4. Kap. Christus hat das Auftreten der Häresien im voraus angekündigt.
Bleiben wir vielmehr eingedenk sowohl der Aussprüche des Herrn als der Schriften der Apostel, welche uns zum voraus verkündeten, daß es Häresien geben S. 310werde, und uns vorschrieben, sie zu fliehen; alsdann werden wir uns nicht darüber entsetzen, daß es welche gibt, und ebensowenig uns wundern, wenn sie das zu bewirken imstande sind, weswegen man sie fliehen muß. Der Herr lehrt, daß viele kommen werden, die unter Schafsfellen reißende Wölfe sind1. Was sind diese Schafsfelle anders, wenn nicht der äußerliche Anschein des christlichen Namens? Wer sind die reißenden Wölfe, wenn nicht die betrügerischen Gedanken und Gesinnungen, die im Innern versteckt sind, um der Herde Christi nachzustellen? Wer die Pseudopropheten2, wenn nicht die falschen Prediger; wer die Pseudoapostel3; wenn nicht die unechten Evangelisatoren; wer sind die Antichristen4 für jetzt und alle Zukunft, wenn nicht die Empörer gegen Christus?

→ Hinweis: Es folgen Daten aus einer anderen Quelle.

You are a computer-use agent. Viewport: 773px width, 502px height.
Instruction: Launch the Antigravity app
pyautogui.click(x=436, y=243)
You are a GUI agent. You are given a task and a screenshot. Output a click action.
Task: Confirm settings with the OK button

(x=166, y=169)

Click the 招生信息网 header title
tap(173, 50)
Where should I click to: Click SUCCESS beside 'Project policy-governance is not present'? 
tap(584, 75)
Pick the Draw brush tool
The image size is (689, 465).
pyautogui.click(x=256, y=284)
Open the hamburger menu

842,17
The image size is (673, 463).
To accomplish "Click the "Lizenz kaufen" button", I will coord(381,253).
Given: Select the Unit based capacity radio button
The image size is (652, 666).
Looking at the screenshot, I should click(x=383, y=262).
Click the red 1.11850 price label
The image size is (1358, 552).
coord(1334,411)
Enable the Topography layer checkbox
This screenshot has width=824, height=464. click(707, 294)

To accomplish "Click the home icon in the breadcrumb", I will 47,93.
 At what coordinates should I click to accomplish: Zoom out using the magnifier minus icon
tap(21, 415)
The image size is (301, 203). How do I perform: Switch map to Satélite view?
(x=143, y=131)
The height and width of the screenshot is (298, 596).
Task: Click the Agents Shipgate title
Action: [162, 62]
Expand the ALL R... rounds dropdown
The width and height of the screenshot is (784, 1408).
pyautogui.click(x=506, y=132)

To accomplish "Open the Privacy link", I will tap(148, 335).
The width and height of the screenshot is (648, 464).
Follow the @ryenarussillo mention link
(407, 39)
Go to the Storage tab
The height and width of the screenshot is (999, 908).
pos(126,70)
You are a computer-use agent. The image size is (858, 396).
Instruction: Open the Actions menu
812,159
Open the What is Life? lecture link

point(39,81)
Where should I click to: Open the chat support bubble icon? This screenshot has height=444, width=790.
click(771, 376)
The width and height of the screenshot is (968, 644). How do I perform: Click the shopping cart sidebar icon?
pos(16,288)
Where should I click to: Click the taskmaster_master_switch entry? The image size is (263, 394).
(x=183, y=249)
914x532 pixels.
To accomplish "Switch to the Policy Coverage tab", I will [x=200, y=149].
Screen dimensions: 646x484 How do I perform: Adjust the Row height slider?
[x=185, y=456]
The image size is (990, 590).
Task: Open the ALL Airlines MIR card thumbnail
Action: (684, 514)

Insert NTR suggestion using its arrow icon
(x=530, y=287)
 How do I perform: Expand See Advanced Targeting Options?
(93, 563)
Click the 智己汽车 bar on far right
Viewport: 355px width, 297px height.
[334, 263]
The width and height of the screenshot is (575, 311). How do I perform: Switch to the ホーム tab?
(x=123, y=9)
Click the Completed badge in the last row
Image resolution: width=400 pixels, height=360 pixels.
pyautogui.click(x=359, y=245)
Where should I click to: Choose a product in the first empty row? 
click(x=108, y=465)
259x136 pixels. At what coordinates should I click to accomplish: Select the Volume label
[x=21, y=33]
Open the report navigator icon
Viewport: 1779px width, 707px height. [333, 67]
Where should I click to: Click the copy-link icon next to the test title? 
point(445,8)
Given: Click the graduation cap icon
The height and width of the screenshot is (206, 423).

Das also sind die Häresien, welche der Kirche durch ihre verkehrten Lehren nicht weniger zusetzen, als später der Antichrist, der ihr eine grausame Verfolgung bereiten wird; nur mit dem Unterschiede, daß die Verfolgung auch Märtyrer hervorbringt, die Häresie aber nur Apostaten. Deshalb eben mußte es auch Häresien geben, damit alle Bewährten offenbar würden5, sowohl die, welche in der Verfolgung bestehen, als die, welche zu den Häresien nicht abfallen. Denn er heißt uns nicht, unter den Bewährten diejenigen zu verstehen, welche ihren Glauben in Häresie verkehrt haben, wie es sich die Gegenpartei auslegt, weil er irgendwo anders sagt: „Alles prüfet, was gut ist behaltet“6, als ob es nicht geschehen könnte, daß man alles schlecht prüft, irrtümlich sich für etwas Schlechtes entscheidet und sich darin verrennt.